Further, not less than 15% of the Net Offer shall be available for allocation to Non-Institutional Investors which (a) one third portion shall be reserved for Bidders with application size of more than 0.20 million and up to 1 million; and (b) two-thirds of the portion shall be reserved for Bidders with application size of more than 1 million, provided that the unsubscribed portion in either of such sub-categories may be allocated to Bidders in other sub-category of the Non-Institutional Bidders in accordance with SEBI ICDR Regulations, subject to valid Bids being received above the Offer Price and not less than 35% of the Net Offer shall be available for allocation to Retail Individual Bidders in accordance with the SEBI ICDR Regulations, subject to valid Bids being received at or above the Offer Price.
All potential Bidders (except Anchor Investors) are required to mandatorily utilize the Application Supported by Blocked Amount (“ASBA”) process by providing details of their respective ASBA accounts, and UPI ID (in case of UPI Bidders using the UPI Mechanism), in which case the corresponding Bid Amounts will be blocked by the SCSBs or under the UPI Mechanism, as applicable to participate in the Offer.
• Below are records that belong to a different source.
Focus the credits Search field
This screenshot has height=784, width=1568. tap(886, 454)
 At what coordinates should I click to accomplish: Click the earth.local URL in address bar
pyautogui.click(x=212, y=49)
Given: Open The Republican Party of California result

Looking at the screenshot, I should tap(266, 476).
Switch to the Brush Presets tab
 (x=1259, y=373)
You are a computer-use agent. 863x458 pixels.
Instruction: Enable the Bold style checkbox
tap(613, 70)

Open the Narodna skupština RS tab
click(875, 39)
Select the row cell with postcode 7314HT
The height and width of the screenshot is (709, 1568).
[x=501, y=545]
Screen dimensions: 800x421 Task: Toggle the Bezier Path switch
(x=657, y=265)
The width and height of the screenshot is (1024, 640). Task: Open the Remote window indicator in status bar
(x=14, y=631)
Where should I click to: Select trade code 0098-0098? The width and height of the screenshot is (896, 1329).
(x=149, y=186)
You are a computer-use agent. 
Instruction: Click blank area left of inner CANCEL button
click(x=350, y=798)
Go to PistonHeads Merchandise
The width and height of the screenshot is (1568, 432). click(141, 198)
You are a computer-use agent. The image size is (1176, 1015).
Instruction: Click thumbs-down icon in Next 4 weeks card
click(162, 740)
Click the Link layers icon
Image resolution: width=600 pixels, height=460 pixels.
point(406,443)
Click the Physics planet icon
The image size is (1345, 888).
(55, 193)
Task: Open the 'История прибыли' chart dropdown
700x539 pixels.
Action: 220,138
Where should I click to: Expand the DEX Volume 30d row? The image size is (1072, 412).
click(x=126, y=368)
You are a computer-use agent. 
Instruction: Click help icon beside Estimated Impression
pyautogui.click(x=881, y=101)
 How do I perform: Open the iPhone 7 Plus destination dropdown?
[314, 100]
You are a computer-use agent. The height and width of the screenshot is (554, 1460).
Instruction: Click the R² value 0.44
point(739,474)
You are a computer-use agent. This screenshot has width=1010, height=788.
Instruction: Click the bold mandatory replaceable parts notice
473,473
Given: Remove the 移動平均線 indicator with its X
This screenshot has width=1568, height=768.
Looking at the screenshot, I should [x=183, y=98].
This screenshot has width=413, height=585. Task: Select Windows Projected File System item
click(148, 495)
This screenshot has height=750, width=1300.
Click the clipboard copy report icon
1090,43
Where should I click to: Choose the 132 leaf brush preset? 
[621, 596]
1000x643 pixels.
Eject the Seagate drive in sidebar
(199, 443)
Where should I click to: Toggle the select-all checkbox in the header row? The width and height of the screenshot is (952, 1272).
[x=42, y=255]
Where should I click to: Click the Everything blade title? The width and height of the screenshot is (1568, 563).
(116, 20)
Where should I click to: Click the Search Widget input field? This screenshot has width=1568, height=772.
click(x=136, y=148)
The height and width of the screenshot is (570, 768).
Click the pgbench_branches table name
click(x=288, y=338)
Anchor Investors are not permitted to participate in the Anchor Investor Portion of the Offer through the ASBA process. For details, see “Offer Procedure” on page 550.
JANA SMALL FINANCE BANK LIMITED is proposing, subject to applicable statutory and regulatory requirements, receipt of requisite approvals, market conditions and other considerations, to undertake an initial public offering of its Equity Shares and has filed the RHP with RoC on February 1, 2024. The RHP shall be available on the website of SEBI at www.sebi.gov.in, on the websites of the Stock Exchanges i.e. BSE and NSE at www.bseindia.com and www.nseindia.com, respectively, on the website of the Bank at www.janabank.com and on the websites of the BRLMs i.e. Axis Capital Limited, ICICI Securities Limited and SBI Capital Markets Limited at www.axiscapital.co.in, www.icicisecurities.com and www.sbicaps.com, respectively. Any potential investors should note that investment in equity shares involves a high degree of risk and for details relating to such risk, please see the section titled ‘Risk Factors’ on page 37 of the RHP. Potential Bidders should not rely on the draft red herring prospectus dated July 30, 2023 filed with SEBI for making any investment decision. This announcement does not constitute an offer of Equity Shares for sale in any jurisdiction, including the United States, and the Equity Shares may not be offered or sold in the United States absent registration under the US Securities Act of 1933, as amended, or an exemption from registration. Any public offering of the Equity Shares to be made in the United States will be made by means of a prospectus that may be obtained from the Bank and that will contain detailed information about the Bank and management, as well as financial statements. However, there will be no offering of the Equity Shares in the United States.